§ Consignes de travail
[1] D'après l'extrait sur le conflit en entreprise, quel est le titre du livre de Liane Davey qui est mentionné ?
[2] Renvoyez mot pour mot le passage de l'extrait sur le conflit en entreprise qui commence aux mots « Dans son livre » et s'achève après les mots « conflit pour réussir. ».

§ Extrait du texte
Dans son livre The Good Fight, Liane Davey explique la tension qui existe entre des organisations qui ont besoin de conflits pour avancer… et des collaborateurs qui sont formatés pour les éviter. Pourtant,la discorde est nécessaire pour faire avancer les discussions et obliger les différentes parties prenantes à trouver les meilleures solutions pour les résoudre. Comment lancer une opération marketing sans pénaliser les commerciaux ? Comment répartir le budget entre ces différents projets ? Comment répartir les bénéfices de cette nouvelle idée ? Autant de questions quotidiennes qui créent naturellement des situations d’opposition et obligent à trouver des solutions. C’est pourquoi elles ne doivent pas être écartées sous peine de menacer la santé même de l’entreprise. Oui, l’organisation a besoin de conflit pour réussir.

§ Liste des lignes
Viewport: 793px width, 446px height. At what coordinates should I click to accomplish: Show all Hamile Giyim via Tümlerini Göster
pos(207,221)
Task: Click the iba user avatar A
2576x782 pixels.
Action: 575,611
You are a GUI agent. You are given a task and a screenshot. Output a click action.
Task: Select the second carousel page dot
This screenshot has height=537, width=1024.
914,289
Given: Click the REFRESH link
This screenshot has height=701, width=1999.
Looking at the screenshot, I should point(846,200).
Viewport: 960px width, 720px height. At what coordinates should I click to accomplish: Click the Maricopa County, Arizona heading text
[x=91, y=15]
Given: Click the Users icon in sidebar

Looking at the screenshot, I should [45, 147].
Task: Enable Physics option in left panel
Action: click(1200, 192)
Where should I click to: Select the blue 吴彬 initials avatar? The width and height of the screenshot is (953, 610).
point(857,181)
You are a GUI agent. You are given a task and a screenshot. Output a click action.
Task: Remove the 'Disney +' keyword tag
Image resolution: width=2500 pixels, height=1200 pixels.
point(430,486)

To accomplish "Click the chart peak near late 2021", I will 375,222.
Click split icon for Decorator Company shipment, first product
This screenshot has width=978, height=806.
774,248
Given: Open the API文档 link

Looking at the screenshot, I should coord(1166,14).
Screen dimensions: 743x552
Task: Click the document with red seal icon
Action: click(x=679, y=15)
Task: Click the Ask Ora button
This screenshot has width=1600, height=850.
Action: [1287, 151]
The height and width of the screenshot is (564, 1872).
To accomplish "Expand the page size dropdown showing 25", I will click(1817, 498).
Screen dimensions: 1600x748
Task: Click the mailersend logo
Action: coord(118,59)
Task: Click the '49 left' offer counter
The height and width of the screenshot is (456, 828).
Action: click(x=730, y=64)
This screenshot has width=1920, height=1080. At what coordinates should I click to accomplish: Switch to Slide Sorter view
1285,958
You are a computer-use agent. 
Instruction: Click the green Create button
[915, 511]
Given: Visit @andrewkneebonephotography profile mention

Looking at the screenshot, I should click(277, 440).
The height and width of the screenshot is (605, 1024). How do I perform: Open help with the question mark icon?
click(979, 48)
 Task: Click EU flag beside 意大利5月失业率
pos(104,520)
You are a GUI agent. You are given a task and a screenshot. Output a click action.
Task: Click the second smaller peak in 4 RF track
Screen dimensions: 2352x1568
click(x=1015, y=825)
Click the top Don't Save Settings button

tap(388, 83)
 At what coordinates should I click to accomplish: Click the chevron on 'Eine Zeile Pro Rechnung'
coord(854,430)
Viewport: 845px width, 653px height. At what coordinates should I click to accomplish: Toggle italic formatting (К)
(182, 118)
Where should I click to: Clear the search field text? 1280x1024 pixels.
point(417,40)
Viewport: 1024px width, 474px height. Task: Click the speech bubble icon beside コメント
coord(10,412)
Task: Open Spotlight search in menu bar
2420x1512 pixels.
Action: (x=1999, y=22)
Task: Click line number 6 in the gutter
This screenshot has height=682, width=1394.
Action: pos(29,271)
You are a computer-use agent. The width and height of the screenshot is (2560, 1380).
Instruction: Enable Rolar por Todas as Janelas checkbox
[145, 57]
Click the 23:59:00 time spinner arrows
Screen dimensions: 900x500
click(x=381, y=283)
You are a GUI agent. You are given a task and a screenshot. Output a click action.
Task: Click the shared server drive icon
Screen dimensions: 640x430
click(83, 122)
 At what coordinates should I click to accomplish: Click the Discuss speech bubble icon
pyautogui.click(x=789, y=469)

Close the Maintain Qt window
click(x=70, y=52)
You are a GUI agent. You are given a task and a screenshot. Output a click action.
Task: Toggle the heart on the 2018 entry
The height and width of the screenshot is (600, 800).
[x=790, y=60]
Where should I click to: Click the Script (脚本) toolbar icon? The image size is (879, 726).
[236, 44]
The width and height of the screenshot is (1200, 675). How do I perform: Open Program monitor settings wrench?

§ Corrigés détaillés
[1] The Good Fight

[2]
Dans son livre The Good Fight, Liane Davey explique la tension qui existe entre des organisations qui ont besoin de conflits pour avancer… et des collaborateurs qui sont formatés pour les éviter. Pourtant,la discorde est nécessaire pour faire avancer les discussions et obliger les différentes parties prenantes à trouver les meilleures solutions pour les résoudre. Comment lancer une opération marketing sans pénaliser les commerciaux ? Comment répartir le budget entre ces différents projets ? Comment répartir les bénéfices de cette nouvelle idée ? Autant de questions quotidiennes qui créent naturellement des situations d’opposition et obligent à trouver des solutions. C’est pourquoi elles ne doivent pas être écartées sous peine de menacer la santé même de l’entreprise. Oui, l’organisation a besoin de conflit pour réussir.